Uma publicação do site iG aponta que os estados do Acre e Tocantins figuram empatados na vice-lanterna entre os estados que menos arrecadaram na Mega-Sena.
“Roraima, por exemplo, foi o estado cujos apostadores menos investiram na Mega de 2009 para cá – somente em 2014, o Amapá perdeu nesse quesito. Ainda assim, o estado registrou ao menos um ganhador do prêmio principal, nos últimos cinco anos”, informa a publicação.
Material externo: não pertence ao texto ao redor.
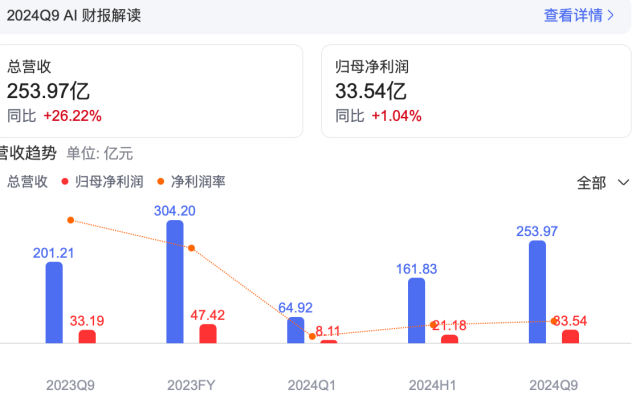Open the 归母净利润 33.54亿 card
This screenshot has height=398, width=636.
click(476, 91)

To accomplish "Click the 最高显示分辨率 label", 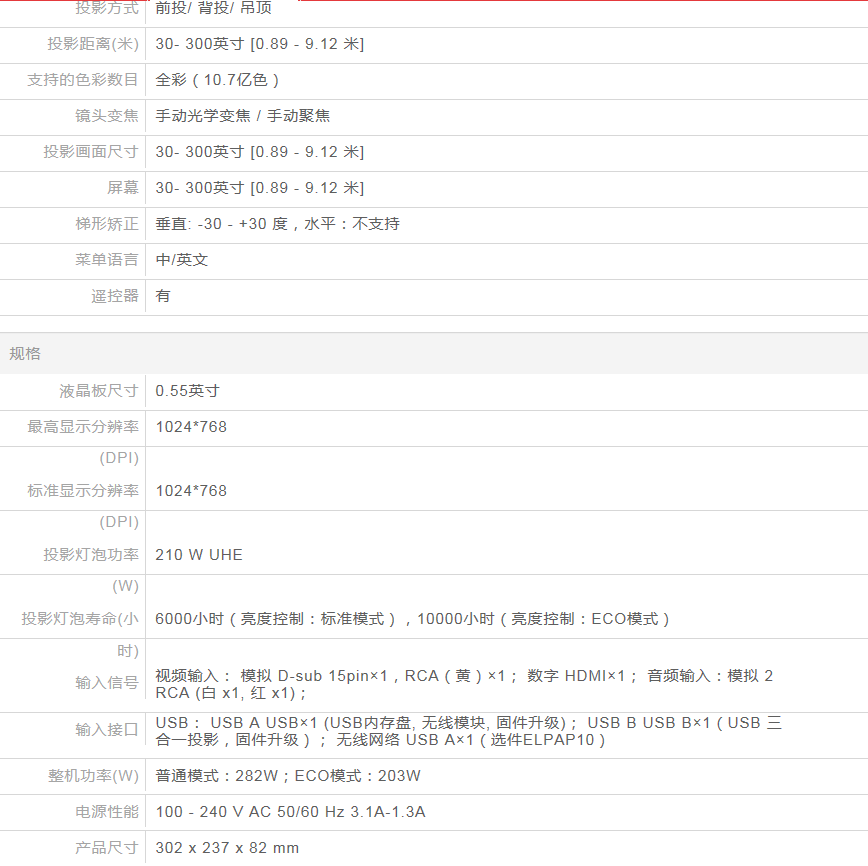I will [83, 427].
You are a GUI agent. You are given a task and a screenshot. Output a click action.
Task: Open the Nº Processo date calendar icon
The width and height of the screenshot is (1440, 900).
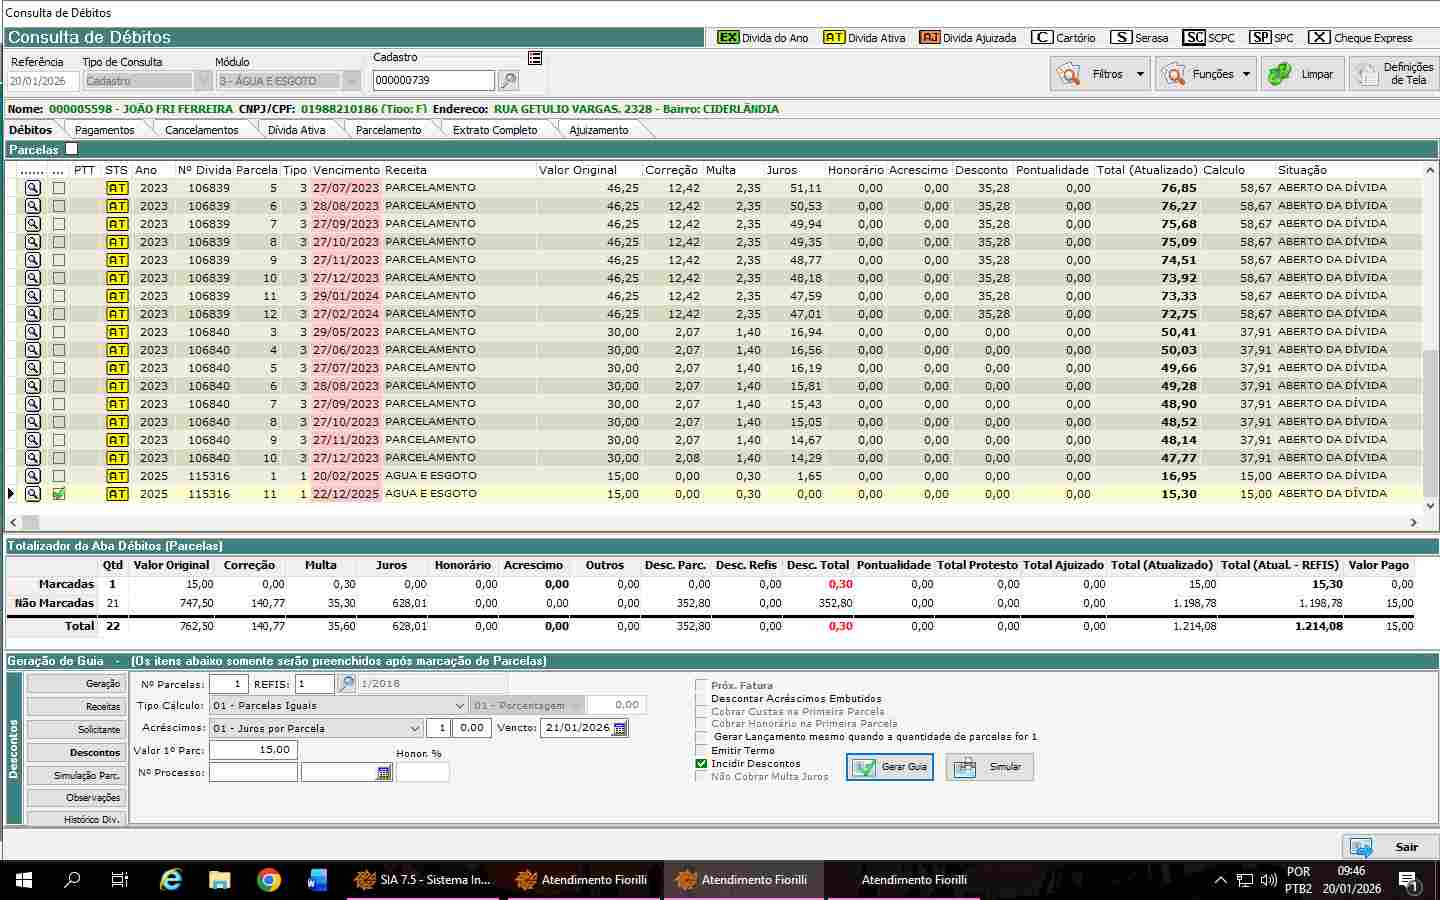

Já no geral, a publicação aponta que a lógica de vencedores/dinheiro arrecadado funciona bem. Líder absoluto em arrecadações, com ao menos R$ 1 trilhão investidos pelos apostadores a cada ano desde 2009, São Paulo teve o prêmio principal sorteado 161 vezes no período. Seguem-no Rio de Janeiro e Minas Gerais – 59 e 53 vezes sorteados, respectivamente –, cuja arrecadação média anual nos últimos anos ficou em cerca de R$ 500 mil.
Paraná, Rio Grande do Sul, Distrito Federal, Santa Catarina, Bahia, Pernambuco e Ceará completam os dez primeiros lugares dos estados ‘pé-quente’, com respectivamente 47, 27, 19, 19, 18, 15 e 14 apostas premiadas.
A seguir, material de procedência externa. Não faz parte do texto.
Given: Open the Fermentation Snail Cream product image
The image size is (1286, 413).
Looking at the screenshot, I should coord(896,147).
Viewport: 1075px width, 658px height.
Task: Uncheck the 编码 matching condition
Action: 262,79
A publicação traz uma informação que, mesmo não sendo relativa ao Acre, é curiosa: um levantamento da Caixa Econômica Federal, feito a pedido do iG, mostra que nos 1.662 concursos da Mega-Sena realizados desde 1996, quando a loteria começou, até o último dia 17 dezembro, houve um estado onde nunca saiu o prêmio principal da loteria. É o Amapá, unidade federativa que faz fronteira com a Guiana Francesa, o Suriname e o Pará.
“O dado confirma aquilo que especialistas em jogos de azar mais insistem – quanto mais apostas feitas, mais chances há de ganhar. Mas, não totalmente. Isso porque, apesar de figurar entre os lanternas disparados de arrecadação no país, outras regiões que também não arrecadaram tanto registraram ganhadores no período”, conta o site.